Heading into this vote, far-right parties have become adept at marrying hard-line stances such as climate change skepticism or harsh denunciation of migrants with popular or palatable causes. In Belgium, the party Flemish Interest, or Vlaams Belang, is stridently anti-immigrant but also positioned to attract some support based on its separatist stance. Another far-right staple is fiery anti-establishment rhetoric, which can tap into voter anger over inflation or high housing costs.
Infighting among far right
But the far right is far from monolithic — which has also become clear as parties that once seemed like natural allies have scrambled to distance themselves from one another.
The once-resurgent Alternative for Germany, or AfD, was expelled last month from the hard-right Identity and Democracy grouping in the European Parliament after one of its leaders suggested that not everyone who served in the Waffen-SS, the World War II Nazi paramilitary force, should be viewed as a war criminal. Other scandals have plagued the party as well.
Even before the remarks by leading AfD candidate Maximilian Krah about the SS became public, Marine Le Pen, whose far-right party in France is expected to be a big winner in the parliamentary vote — and who hopes to become the next French president three years from now — had moved to break with the German party.
“A movement that has fallen under the sway of its most radical fringe no longer seems to me to be a reliable and suitable ally,” the newspaper Le Monde quoted Le Pen as saying.
Often, far-right party leaders “have a big problem — they’re all very big personalities with personal and domestic interests that make it so they don’t necessarily want to work together,” Lorimer said. “And they’re not necessarily very good at compromising.”
The war in Ukraine is already a wedge issue within the European far right. Meloni, to the surprise of some, has emerged as a strong backer of NATO and the government of Ukrainian President Volodymyr Zelensky, while other populist leaders such as Hungarian Prime Minister Viktor Orban are strikingly sympathetic to Russian President Vladimir Putin.
But coalition wrangling will have to wait until after the vote-counting. Depending on their populations, EU countries have varying levels of representation in the European Parliament. Tiny Malta has only six seats; Germany, the continent’s economic powerhouse, has 96.
This will be the first EU parliamentary vote since Britain’s 2020 departure from the bloc.
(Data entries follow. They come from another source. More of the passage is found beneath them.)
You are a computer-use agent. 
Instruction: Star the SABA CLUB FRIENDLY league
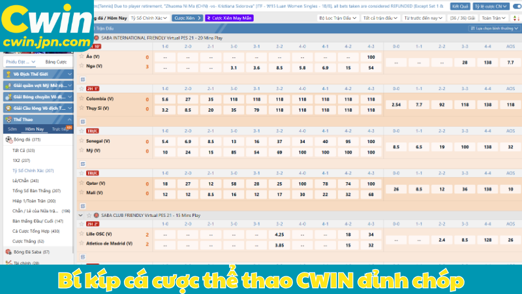(x=88, y=214)
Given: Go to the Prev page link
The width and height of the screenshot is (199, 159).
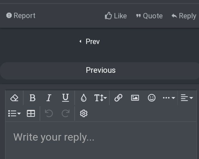Looking at the screenshot, I should [x=90, y=42].
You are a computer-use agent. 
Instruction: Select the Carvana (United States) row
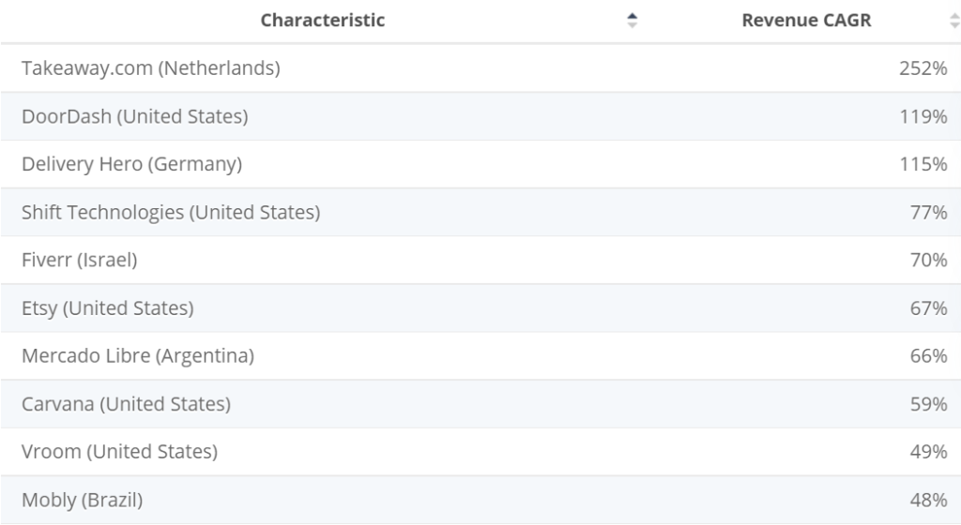[x=127, y=404]
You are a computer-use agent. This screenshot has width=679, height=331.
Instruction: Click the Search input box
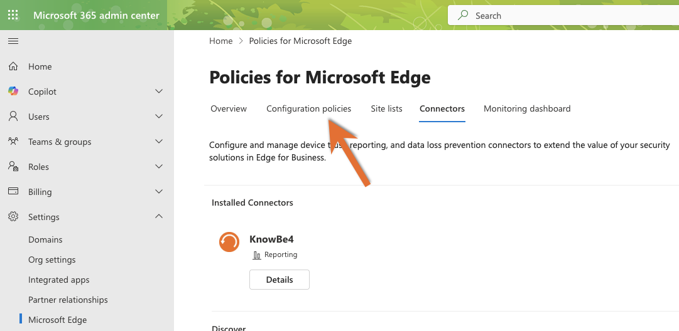tap(565, 16)
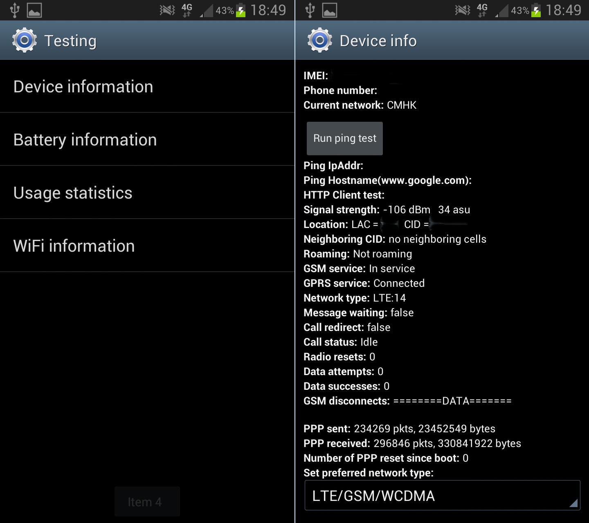Run the ping test
Viewport: 589px width, 523px height.
click(x=345, y=139)
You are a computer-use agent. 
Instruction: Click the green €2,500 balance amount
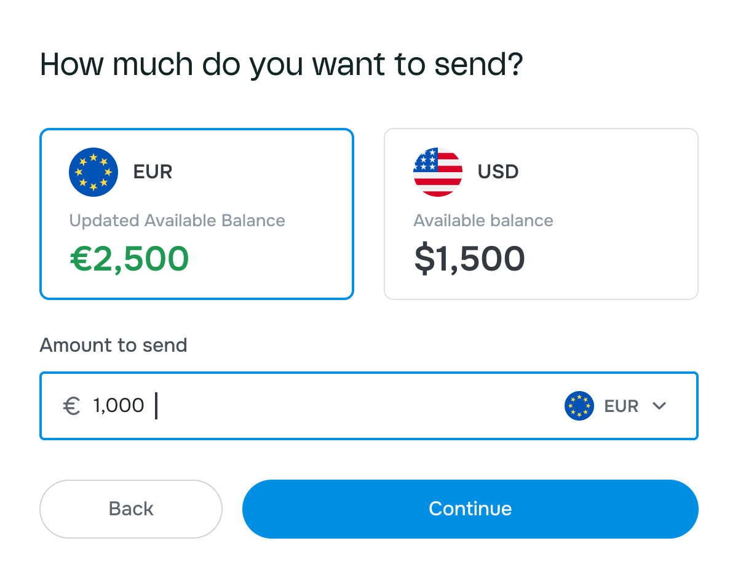pos(129,259)
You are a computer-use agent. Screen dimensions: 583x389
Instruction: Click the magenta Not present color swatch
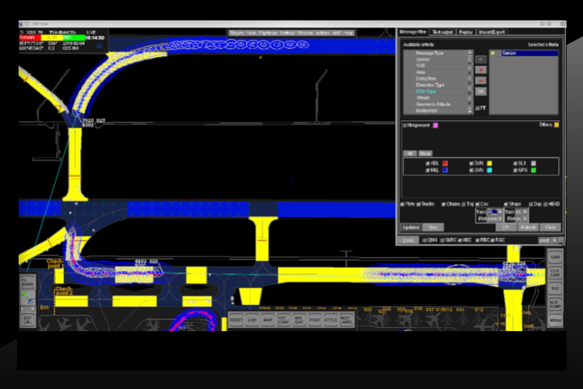(x=435, y=125)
Since then, the evident economic downsides of Brexit have quieted calls from nationalist figures to drag their respective countries out of the EU — but a number of far-right leaders have voiced renewed determination to work from within to dramatically reshape the bloc.
Trends found in U.S.
Although the European and U.S. political systems are very different, some analysts see broad dynamics at work on both sides of the Atlantic, and trends that might color American presidential politics.
For example, young Europeans are not necessarily flocking to progressive causes, polling indicates. Traditional centrist parties tend to count on backing from older voters, but young voters are interested in newer political groupings, some of them on the far right. In France, for example, Le Pen’s National Rally has a fresh young face: that of 28-year-old Jordan Bardella, who has made extensive use of TikTok as a campaign tool.
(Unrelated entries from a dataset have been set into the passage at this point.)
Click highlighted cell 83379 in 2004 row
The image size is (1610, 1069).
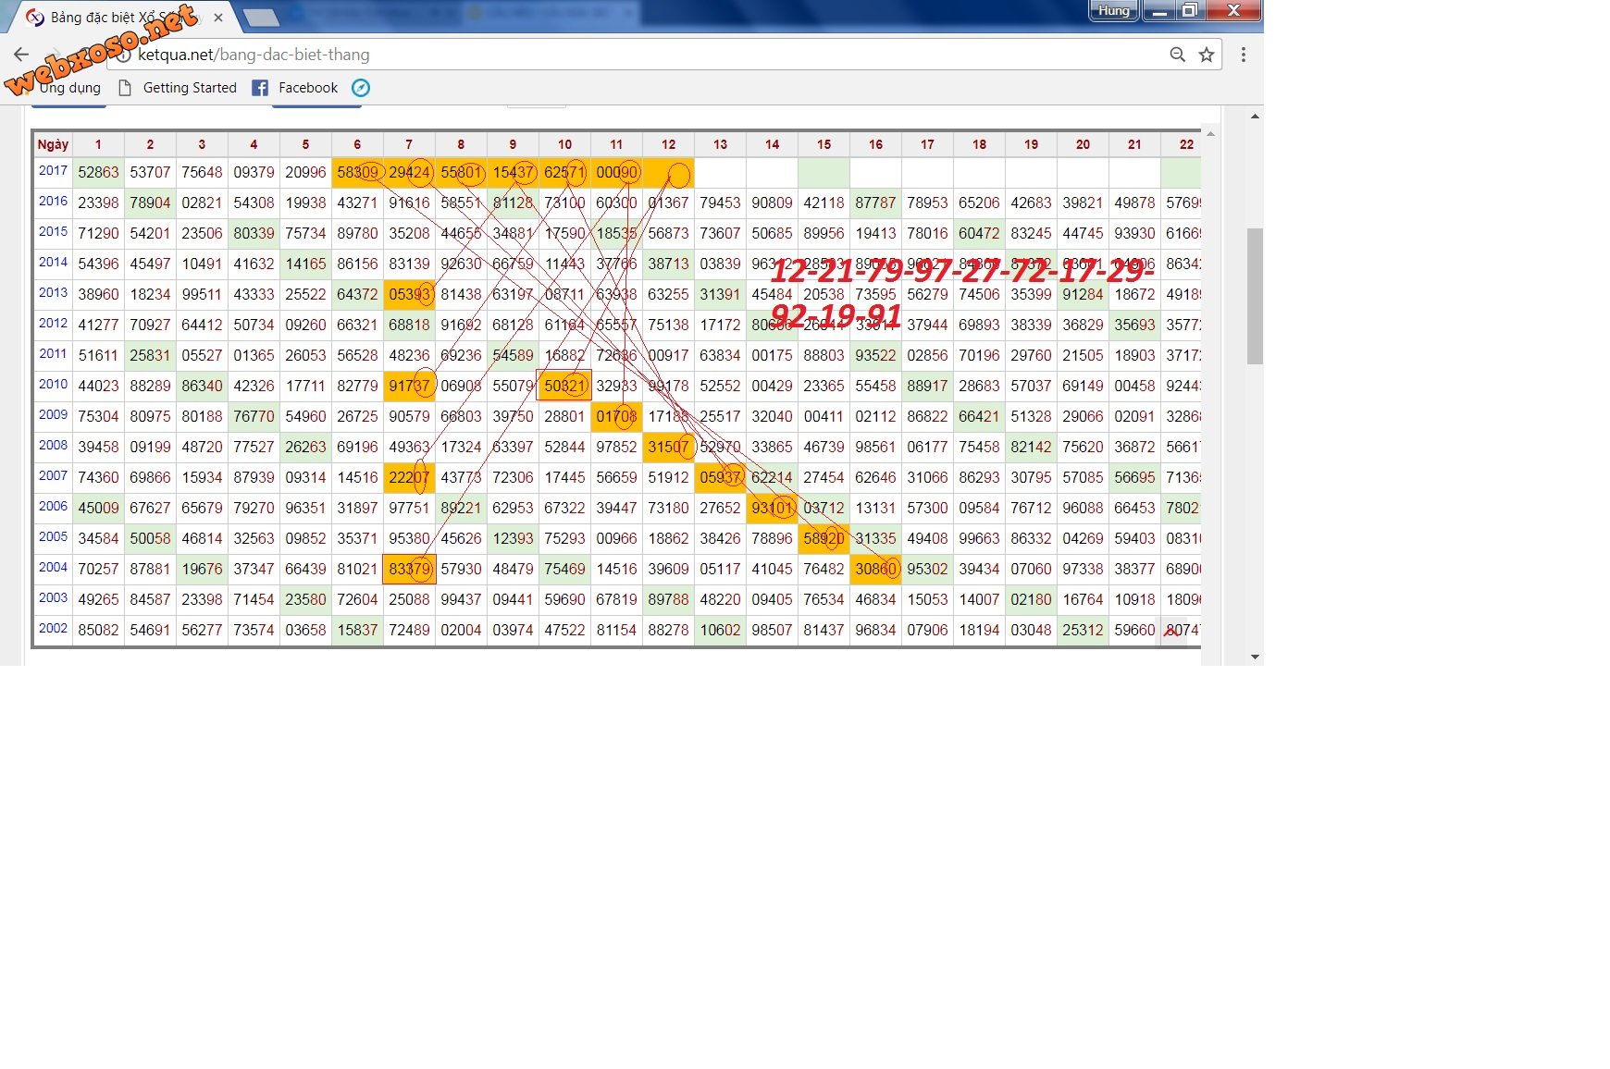[x=409, y=569]
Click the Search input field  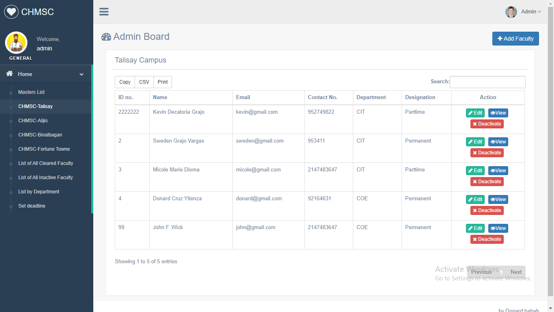click(x=487, y=82)
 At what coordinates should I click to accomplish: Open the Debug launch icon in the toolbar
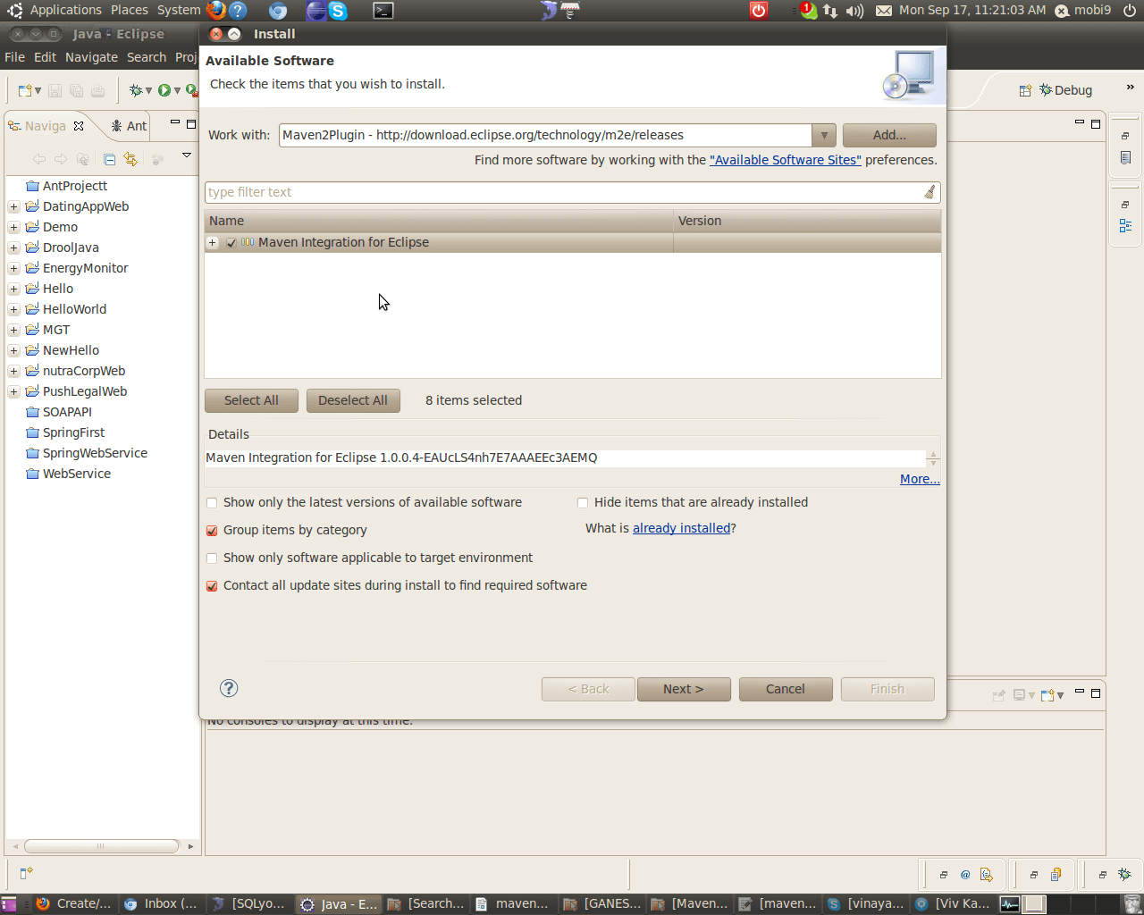pyautogui.click(x=136, y=89)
Among both young and old voters, nationalist-populist politicians benefit from a perception that traditional parties reflect the views and interests of an entrenched elite, said Rooduijn, the Dutch analyst.
“The message of European radical right is very similar to the message of Donald Trump,” he said. “And the rhetoric is very, very similar — nativist, exclusionary, authoritarian.”
Although far-right parties are generally viewed as a threat to European liberal democracy — exemplified by dramatic democratic backsliding in Hungary, led by Orban — populist messaging often helps foster a “veneer of democratic legitimacy,” Rooduijn said.
“They can claim they are the real democrats, because they represent ordinary citizens against an elite that doesn’t listen,” he said.